Excerpts from a dataset:
..........

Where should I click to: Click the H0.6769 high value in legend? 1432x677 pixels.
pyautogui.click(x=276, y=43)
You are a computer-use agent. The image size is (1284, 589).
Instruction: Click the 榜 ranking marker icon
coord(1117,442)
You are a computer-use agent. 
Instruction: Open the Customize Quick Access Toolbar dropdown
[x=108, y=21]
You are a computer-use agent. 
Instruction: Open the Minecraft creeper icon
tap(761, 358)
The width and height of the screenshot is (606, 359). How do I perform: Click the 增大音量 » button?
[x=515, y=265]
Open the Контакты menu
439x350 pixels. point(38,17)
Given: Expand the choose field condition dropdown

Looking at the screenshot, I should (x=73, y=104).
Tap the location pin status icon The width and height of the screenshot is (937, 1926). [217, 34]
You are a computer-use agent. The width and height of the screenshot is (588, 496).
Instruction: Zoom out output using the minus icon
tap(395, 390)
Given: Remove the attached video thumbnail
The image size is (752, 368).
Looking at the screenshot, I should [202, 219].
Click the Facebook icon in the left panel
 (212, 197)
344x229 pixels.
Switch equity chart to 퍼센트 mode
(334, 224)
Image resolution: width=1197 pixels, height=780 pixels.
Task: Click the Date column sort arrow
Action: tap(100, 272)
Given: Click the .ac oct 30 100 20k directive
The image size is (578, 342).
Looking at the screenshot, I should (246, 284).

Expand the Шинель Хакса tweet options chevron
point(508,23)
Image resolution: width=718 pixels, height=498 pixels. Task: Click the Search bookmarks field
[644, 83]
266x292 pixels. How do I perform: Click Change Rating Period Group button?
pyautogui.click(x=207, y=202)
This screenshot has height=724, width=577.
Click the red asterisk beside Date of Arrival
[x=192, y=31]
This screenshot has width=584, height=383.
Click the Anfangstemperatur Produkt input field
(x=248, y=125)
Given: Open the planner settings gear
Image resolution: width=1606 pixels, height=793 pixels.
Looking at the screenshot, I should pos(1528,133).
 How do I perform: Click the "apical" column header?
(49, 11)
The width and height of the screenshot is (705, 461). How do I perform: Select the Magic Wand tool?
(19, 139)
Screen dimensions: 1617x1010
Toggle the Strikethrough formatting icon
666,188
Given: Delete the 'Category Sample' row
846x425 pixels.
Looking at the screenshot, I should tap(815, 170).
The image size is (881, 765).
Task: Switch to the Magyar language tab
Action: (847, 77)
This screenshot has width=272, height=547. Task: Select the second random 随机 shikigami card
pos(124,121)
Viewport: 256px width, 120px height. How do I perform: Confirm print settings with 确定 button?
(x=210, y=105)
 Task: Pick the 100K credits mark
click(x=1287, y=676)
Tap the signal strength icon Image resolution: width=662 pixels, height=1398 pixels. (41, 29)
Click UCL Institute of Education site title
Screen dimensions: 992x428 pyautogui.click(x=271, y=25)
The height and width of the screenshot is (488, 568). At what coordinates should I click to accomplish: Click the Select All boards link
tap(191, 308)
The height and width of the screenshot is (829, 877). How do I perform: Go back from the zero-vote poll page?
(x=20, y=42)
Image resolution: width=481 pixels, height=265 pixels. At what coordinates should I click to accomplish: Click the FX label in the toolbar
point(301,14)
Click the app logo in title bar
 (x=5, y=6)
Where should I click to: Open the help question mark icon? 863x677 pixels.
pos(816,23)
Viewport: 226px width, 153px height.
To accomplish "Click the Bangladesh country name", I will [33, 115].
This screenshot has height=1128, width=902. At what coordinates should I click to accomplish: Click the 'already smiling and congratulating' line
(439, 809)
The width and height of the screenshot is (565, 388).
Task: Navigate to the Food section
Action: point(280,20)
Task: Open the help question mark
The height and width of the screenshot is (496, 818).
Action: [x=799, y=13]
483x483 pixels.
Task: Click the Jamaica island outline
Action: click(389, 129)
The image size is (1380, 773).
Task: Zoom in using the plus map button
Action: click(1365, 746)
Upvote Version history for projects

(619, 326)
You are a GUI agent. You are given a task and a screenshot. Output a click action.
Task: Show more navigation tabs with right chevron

..........

PROMPT:
Set the data above down again in full, exactly as it reads.

TASK ANSWER:
Where should I click to: Click the H0.6769 high value in legend? 1432x677 pixels.
pyautogui.click(x=276, y=43)
You are a computer-use agent. The image size is (1284, 589).
Instruction: Click the 榜 ranking marker icon
coord(1117,442)
You are a computer-use agent. 
Instruction: Open the Customize Quick Access Toolbar dropdown
[x=108, y=21]
You are a computer-use agent. 
Instruction: Open the Minecraft creeper icon
tap(761, 358)
The width and height of the screenshot is (606, 359). How do I perform: Click the 增大音量 » button?
[x=515, y=265]
Open the Контакты menu
439x350 pixels. point(38,17)
Given: Expand the choose field condition dropdown

Looking at the screenshot, I should (x=73, y=104).
Tap the location pin status icon The width and height of the screenshot is (937, 1926). [217, 34]
You are a computer-use agent. The width and height of the screenshot is (588, 496).
Instruction: Zoom out output using the minus icon
tap(395, 390)
Given: Remove the attached video thumbnail
The image size is (752, 368).
Looking at the screenshot, I should [202, 219].
Click the Facebook icon in the left panel
 (212, 197)
344x229 pixels.
Switch equity chart to 퍼센트 mode
(334, 224)
Image resolution: width=1197 pixels, height=780 pixels.
Task: Click the Date column sort arrow
Action: tap(100, 272)
Given: Click the .ac oct 30 100 20k directive
The image size is (578, 342).
Looking at the screenshot, I should (246, 284).

Expand the Шинель Хакса tweet options chevron
point(508,23)
Image resolution: width=718 pixels, height=498 pixels. Task: Click the Search bookmarks field
[644, 83]
266x292 pixels. How do I perform: Click Change Rating Period Group button?
pyautogui.click(x=207, y=202)
This screenshot has height=724, width=577.
Click the red asterisk beside Date of Arrival
[x=192, y=31]
This screenshot has width=584, height=383.
Click the Anfangstemperatur Produkt input field
(x=248, y=125)
Given: Open the planner settings gear
Image resolution: width=1606 pixels, height=793 pixels.
Looking at the screenshot, I should pos(1528,133).
 How do I perform: Click the "apical" column header?
(49, 11)
The width and height of the screenshot is (705, 461). How do I perform: Select the Magic Wand tool?
(19, 139)
Screen dimensions: 1617x1010
Toggle the Strikethrough formatting icon
666,188
Given: Delete the 'Category Sample' row
846x425 pixels.
Looking at the screenshot, I should tap(815, 170).
The image size is (881, 765).
Task: Switch to the Magyar language tab
Action: (847, 77)
This screenshot has width=272, height=547. Task: Select the second random 随机 shikigami card
pos(124,121)
Viewport: 256px width, 120px height. How do I perform: Confirm print settings with 确定 button?
(x=210, y=105)
 Task: Pick the 100K credits mark
click(x=1287, y=676)
Tap the signal strength icon Image resolution: width=662 pixels, height=1398 pixels. (41, 29)
Click UCL Institute of Education site title
Screen dimensions: 992x428 pyautogui.click(x=271, y=25)
The height and width of the screenshot is (488, 568). At what coordinates should I click to accomplish: Click the Select All boards link
tap(191, 308)
The height and width of the screenshot is (829, 877). How do I perform: Go back from the zero-vote poll page?
(x=20, y=42)
Image resolution: width=481 pixels, height=265 pixels. At what coordinates should I click to accomplish: Click the FX label in the toolbar
point(301,14)
Click the app logo in title bar
 (x=5, y=6)
Where should I click to: Open the help question mark icon? 863x677 pixels.
pos(816,23)
Viewport: 226px width, 153px height.
To accomplish "Click the Bangladesh country name", I will [33, 115].
This screenshot has height=1128, width=902. At what coordinates should I click to accomplish: Click the 'already smiling and congratulating' line
(439, 809)
The width and height of the screenshot is (565, 388).
Task: Navigate to the Food section
Action: point(280,20)
Task: Open the help question mark
The height and width of the screenshot is (496, 818).
Action: [x=799, y=13]
483x483 pixels.
Task: Click the Jamaica island outline
Action: click(389, 129)
The image size is (1380, 773).
Task: Zoom in using the plus map button
Action: click(1365, 746)
Upvote Version history for projects

(619, 326)
You are a GUI agent. You are given a task and a screenshot. Output a click action.
Task: Show more navigation tabs with right chevron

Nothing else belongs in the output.